→ **What you should do**: Reproduce the material word for word, starting at its first line and ending at the line that contains "Action: pyautogui.click(x=560, y=827)".
[Start]
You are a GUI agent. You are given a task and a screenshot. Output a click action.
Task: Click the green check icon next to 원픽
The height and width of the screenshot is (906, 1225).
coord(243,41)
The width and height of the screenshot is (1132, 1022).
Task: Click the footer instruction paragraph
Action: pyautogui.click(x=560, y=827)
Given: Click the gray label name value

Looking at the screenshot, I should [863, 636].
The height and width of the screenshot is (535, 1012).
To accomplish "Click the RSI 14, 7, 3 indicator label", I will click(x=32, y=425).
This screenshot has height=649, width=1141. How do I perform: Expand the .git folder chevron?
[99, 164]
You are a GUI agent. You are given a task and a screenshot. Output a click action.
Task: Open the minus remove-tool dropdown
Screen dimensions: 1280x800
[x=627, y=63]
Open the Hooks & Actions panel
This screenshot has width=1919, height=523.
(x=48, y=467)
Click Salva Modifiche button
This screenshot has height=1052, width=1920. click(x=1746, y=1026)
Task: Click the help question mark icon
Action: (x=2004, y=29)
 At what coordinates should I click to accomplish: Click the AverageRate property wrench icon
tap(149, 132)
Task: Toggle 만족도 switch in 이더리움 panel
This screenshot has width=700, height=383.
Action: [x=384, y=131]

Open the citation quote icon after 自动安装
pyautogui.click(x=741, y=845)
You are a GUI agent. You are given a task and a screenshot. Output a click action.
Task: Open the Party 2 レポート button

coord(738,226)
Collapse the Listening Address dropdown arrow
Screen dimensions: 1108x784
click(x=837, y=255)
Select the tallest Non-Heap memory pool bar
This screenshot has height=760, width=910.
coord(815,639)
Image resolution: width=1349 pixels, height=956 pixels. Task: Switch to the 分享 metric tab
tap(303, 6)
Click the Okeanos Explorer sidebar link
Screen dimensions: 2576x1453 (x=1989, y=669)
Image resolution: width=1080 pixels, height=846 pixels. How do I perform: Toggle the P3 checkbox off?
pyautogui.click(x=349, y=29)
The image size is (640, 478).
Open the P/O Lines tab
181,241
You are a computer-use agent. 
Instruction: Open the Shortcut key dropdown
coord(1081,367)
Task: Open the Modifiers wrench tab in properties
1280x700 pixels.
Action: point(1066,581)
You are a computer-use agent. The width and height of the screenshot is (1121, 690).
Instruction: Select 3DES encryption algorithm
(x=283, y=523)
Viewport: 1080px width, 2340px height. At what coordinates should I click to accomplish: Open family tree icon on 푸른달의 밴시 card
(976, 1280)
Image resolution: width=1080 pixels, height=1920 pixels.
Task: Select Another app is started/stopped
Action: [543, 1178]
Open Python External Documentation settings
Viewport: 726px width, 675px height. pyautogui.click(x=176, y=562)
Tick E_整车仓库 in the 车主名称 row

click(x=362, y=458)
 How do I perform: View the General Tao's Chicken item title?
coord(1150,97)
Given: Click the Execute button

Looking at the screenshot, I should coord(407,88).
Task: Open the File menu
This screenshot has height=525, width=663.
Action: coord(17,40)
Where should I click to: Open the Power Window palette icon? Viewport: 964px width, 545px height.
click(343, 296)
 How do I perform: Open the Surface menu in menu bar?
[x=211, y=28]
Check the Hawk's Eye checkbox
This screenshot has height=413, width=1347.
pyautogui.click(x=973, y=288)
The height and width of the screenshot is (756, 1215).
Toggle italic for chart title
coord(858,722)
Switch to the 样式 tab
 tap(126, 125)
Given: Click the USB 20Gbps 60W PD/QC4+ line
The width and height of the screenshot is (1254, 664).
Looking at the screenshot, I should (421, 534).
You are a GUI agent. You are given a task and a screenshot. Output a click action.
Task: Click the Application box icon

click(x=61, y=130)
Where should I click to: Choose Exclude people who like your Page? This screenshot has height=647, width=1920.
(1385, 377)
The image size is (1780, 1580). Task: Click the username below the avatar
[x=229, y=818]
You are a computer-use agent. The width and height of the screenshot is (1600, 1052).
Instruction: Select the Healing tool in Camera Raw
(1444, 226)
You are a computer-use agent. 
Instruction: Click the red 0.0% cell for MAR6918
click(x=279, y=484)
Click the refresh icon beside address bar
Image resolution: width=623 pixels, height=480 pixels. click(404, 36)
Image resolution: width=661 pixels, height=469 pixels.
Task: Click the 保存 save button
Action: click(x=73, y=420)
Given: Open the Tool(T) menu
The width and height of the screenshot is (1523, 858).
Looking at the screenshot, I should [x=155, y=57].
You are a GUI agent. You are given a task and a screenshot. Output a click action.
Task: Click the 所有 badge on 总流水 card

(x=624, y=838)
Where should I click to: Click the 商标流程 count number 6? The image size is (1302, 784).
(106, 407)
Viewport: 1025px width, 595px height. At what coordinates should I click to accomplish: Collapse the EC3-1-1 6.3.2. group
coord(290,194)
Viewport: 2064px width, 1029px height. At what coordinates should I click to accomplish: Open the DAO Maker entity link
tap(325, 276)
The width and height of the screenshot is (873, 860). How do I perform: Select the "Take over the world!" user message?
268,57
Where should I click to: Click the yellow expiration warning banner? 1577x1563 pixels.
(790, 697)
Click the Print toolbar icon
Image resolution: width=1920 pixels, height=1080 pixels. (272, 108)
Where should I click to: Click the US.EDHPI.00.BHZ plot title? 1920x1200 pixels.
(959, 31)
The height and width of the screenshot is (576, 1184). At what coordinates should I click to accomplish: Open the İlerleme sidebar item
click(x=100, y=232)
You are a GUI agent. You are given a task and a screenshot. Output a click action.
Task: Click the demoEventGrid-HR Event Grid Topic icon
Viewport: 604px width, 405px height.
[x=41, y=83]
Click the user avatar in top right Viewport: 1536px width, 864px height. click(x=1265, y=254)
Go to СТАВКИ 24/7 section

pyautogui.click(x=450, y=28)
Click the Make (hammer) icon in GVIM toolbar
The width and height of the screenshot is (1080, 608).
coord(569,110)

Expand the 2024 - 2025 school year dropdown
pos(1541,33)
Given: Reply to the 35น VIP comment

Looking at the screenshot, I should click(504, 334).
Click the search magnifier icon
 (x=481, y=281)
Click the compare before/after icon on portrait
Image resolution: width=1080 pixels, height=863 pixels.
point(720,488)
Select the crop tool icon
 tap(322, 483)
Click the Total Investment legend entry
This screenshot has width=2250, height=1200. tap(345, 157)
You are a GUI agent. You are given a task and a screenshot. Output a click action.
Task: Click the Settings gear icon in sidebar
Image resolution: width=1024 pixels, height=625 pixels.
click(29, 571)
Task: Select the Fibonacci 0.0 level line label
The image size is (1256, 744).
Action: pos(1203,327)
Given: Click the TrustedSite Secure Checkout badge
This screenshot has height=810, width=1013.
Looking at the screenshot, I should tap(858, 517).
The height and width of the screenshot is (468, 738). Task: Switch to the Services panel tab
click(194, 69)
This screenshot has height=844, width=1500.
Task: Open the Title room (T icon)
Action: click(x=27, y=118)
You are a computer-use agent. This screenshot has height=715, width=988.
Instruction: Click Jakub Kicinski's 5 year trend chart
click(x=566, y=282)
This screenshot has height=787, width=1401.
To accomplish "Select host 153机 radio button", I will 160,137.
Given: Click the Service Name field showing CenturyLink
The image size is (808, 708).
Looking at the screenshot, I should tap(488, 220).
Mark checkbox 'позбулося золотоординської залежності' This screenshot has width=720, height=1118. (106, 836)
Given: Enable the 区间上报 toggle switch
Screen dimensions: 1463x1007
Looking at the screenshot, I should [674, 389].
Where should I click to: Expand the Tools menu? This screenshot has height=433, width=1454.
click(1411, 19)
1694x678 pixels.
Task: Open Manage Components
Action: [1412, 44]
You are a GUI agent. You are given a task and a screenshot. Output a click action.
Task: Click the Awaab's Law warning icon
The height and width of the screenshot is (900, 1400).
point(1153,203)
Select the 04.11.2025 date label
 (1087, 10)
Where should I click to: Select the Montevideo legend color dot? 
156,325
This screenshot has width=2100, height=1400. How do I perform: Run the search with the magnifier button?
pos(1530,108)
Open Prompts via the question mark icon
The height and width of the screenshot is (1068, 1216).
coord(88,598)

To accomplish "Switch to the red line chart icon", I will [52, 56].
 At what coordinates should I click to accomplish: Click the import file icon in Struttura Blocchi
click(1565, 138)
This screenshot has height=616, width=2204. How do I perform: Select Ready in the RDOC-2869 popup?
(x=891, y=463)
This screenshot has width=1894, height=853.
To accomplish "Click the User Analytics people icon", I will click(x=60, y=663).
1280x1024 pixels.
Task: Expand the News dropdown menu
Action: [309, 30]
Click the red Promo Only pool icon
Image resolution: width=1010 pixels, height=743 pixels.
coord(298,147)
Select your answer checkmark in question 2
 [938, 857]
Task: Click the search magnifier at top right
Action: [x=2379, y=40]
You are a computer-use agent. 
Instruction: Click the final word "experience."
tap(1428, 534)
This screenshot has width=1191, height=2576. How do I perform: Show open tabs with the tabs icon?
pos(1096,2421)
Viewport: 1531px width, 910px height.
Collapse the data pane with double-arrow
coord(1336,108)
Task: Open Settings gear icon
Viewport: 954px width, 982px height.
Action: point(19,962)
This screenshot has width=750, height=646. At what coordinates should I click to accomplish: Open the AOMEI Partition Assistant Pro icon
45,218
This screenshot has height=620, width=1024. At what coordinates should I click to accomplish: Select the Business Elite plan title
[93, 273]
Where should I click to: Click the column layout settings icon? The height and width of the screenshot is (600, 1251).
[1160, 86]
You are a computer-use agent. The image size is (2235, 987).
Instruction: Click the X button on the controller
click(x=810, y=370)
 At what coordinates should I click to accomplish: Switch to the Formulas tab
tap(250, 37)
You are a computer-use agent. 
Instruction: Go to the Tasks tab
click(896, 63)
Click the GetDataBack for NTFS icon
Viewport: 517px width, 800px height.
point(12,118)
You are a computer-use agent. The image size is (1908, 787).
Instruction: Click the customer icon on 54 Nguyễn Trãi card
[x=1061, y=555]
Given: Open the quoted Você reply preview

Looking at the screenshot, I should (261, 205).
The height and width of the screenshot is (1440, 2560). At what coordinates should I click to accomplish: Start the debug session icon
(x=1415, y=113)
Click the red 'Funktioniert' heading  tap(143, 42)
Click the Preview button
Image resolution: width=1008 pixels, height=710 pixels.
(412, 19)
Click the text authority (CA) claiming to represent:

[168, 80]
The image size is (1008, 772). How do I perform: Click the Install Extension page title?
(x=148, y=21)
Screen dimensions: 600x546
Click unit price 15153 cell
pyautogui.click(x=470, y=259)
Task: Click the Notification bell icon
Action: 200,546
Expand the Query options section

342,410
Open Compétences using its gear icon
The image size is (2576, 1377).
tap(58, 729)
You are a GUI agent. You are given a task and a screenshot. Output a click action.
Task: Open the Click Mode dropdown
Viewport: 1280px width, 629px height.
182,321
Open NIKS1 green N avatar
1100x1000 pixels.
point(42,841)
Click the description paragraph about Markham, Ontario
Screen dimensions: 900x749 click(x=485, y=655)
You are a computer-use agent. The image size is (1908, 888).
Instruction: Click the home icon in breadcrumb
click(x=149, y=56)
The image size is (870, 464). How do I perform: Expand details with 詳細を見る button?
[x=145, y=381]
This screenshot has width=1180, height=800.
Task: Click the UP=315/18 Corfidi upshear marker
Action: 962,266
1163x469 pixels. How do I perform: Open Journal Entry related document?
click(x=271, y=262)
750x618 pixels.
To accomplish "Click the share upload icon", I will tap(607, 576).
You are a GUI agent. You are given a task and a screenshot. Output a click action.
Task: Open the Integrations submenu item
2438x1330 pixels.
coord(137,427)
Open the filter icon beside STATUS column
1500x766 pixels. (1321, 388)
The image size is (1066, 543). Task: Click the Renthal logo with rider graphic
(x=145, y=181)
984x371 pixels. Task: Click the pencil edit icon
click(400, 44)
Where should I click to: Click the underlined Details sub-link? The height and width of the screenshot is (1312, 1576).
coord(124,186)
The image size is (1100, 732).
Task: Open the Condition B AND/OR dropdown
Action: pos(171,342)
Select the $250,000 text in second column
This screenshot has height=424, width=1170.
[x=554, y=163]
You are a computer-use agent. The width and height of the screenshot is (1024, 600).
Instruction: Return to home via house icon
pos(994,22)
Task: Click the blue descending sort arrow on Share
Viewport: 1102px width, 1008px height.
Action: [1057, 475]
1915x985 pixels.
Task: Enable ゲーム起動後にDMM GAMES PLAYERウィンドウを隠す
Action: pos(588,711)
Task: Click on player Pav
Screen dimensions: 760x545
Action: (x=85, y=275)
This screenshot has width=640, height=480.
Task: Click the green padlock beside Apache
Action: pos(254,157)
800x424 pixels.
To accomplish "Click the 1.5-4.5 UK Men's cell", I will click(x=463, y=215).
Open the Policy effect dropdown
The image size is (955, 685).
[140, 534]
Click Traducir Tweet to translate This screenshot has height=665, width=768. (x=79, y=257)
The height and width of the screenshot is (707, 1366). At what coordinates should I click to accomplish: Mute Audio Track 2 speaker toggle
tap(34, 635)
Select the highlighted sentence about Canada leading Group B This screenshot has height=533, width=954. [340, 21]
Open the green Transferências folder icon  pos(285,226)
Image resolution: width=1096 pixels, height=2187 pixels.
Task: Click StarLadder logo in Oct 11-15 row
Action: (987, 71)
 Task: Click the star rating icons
[End]
→ **Completed task**:
You are a GUI agent. You are given a task and a screenshot. Output a click action.
Task: Click the green check icon next to 원픽
The height and width of the screenshot is (906, 1225).
coord(243,41)
The width and height of the screenshot is (1132, 1022).
Task: Click the footer instruction paragraph
Action: pyautogui.click(x=560, y=827)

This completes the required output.